-- EXTRACTED INFORMATION --
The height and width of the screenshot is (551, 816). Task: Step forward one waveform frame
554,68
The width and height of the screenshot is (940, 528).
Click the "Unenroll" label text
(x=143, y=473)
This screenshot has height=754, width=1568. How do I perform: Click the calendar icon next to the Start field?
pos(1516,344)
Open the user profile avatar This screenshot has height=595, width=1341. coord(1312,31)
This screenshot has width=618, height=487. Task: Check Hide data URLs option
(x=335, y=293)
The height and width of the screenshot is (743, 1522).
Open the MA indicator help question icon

-- SHORT EXERCISE --
Quote all of these records back word for word.

-- FULL RESPONSE --
The height and width of the screenshot is (551, 816). Task: Step forward one waveform frame
554,68
The width and height of the screenshot is (940, 528).
Click the "Unenroll" label text
(x=143, y=473)
This screenshot has height=754, width=1568. How do I perform: Click the calendar icon next to the Start field?
pos(1516,344)
Open the user profile avatar This screenshot has height=595, width=1341. coord(1312,31)
This screenshot has width=618, height=487. Task: Check Hide data URLs option
(x=335, y=293)
The height and width of the screenshot is (743, 1522).
Open the MA indicator help question icon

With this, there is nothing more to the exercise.